Next Monday (11th January 2016), the UK Parliament will debate an amendment to the current Armed Forces Bill that has been tabled by Secretary of State for Defence, Michael Fallon. If the amendment is agreed and enacted it will repeal 24 words from statute law dealing with “homosexual acts” and the armed forces. Although it is nearly 16 years since the “ban” on gay men and lesbians serving in the armed forces was lifted – following judgments by the European Court of Human Rights in Lustig-Prean and Beckett v the United Kingdom and Smith and Grady v the United Kingdom in 1999 – Parliament has never repealed sections 146(4) and 147(3) of the Criminal Justice and Public Order Act 1994 which continue to make provision for a “homosexual act” constituting a ground for discharging a member of Her Majesty’s armed forces from the service.
Parliament’s consideration of these provisions in the 1994 Act is the result of written evidence that former Lieutenant Commander Duncan Lustig-Prean and I submitted to the Select Committee on the Armed Forces Bill in October 2015. In that submission, we set out our case for why these provisions should be repealed - which was, in essence, that they served no purpose and were discriminatory. In our view, Parliament had not simply forgotten or overlooked the 1994 provisions because they had been subject to a minor amendment by the Armed Forces Act 2006. Furthermore, they had been left untouched by the Law Commission who last reviewed the 1994 Act in 2015. Although the 1994 provisions were effectively made redundant by the change in Ministry of Defence policy relating to homosexuality and the armed forces in 2000, we argued that they could not be regarded – as is the case with any statute law currently in force – as entirely “dead letter”.
The provisions in the 1994 Act came into existence at the moment that homosexual acts ceased to be an offence under service law. They were enacted to ensure that although it would no longer be possible to prosecute personnel under the former Service Discipline Acts for engaging in a homosexual sexual act – which had previously been considered to constitute the offence of ‘disgraceful conduct’ of an ‘indecent or unnatural kind’ – the armed forces would still be able to administratively discharge (in effect, sack) gay men and lesbians. As Viscount Cranborne explained in the House of Lords, during Third Reading of the Criminal Justice and Public Order Bill, the aim was “to put on the face of the Bill a statement to the effect that the decriminalisation of homosexuality in the services … would not affect their ability to discharge homosexuals”. This reflected the dominant belief in Parliament at the time that, although it was acceptable to (albeit somewhat grudgingly) “decriminalize” homosexual sexual acts committed by service personnel, it was certainly not acceptable to continue to employ gay men and lesbians once they were “discovered”.

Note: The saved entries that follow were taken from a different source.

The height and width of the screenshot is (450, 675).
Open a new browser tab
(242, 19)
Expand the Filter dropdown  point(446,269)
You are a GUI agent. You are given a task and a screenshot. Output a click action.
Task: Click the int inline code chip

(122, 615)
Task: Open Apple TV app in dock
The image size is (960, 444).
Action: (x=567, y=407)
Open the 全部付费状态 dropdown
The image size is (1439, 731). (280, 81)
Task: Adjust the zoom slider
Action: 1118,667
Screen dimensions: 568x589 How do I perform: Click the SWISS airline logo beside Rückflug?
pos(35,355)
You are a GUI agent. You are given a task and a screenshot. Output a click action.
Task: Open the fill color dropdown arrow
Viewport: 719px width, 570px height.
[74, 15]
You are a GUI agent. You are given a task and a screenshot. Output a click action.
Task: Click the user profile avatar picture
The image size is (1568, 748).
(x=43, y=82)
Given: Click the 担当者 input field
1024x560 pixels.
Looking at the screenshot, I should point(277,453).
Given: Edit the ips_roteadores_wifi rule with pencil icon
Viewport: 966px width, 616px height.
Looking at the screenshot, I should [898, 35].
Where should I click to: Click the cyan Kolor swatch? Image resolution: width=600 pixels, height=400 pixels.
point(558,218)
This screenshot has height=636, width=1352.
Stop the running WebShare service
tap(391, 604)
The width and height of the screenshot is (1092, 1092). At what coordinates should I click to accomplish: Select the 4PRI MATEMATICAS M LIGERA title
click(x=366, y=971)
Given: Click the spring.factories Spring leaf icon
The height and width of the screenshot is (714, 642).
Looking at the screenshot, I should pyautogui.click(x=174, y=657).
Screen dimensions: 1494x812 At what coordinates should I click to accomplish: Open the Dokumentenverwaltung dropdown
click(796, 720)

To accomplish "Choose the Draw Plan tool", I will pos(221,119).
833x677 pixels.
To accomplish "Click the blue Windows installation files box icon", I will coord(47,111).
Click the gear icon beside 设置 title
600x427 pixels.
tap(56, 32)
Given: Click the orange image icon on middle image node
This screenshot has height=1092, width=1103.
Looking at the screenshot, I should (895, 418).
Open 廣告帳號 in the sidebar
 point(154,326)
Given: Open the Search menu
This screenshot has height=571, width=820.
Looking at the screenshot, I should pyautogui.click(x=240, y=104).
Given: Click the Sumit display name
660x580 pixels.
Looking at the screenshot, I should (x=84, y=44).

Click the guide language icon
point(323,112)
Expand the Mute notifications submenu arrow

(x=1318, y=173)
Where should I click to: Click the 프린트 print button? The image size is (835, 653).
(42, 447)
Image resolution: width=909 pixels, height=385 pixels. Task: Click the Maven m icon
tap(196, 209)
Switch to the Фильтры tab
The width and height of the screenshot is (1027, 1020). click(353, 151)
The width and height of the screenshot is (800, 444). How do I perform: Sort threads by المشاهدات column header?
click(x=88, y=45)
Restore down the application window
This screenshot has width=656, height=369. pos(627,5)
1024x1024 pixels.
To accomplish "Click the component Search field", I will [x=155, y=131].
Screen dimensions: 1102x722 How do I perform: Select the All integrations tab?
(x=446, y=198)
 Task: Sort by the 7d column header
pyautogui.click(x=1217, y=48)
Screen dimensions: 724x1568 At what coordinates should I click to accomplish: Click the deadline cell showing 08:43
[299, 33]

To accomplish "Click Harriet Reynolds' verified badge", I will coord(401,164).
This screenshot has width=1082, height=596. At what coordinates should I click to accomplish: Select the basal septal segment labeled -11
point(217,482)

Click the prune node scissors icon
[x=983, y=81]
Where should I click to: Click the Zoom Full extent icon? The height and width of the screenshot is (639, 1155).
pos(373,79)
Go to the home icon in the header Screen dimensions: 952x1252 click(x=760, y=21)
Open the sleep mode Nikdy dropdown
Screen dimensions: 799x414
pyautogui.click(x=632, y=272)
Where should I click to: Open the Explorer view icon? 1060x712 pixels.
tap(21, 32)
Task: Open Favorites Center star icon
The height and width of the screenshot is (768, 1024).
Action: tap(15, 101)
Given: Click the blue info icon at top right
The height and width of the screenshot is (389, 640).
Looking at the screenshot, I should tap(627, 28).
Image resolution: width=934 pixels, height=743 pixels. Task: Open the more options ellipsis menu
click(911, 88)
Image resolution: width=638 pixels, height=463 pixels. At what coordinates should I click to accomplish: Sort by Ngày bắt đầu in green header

One of the most interesting features of the Parliamentary consideration of our proposal to repeal the provisions in the 1994 Act so far has been the unanimity among MPs and other stakeholders. When the Select Committee took oral evidence in November 2015, it put our case to a range of witnesses, which included General Sir Nick Carter (Chief of the General Staff), who all agreed that the repeal was appropriate and necessary. No member of the Select Committee dissented from that view and Kevan Jones MP – who was, until yesterday, Shadow Minister for Defence – moved an amendment to include a new clause in the current Armed Forces Bill to repeal the 1994 provisions. That amendment was deemed not to be acceptable because, since the 1994 provisions relate to the Merchant Navy as well as the Armed Forces, the Government’s view was that “it would appear unfair and inconsistent to amend the provisions in the 1994 Act only on behalf of the armed forces”.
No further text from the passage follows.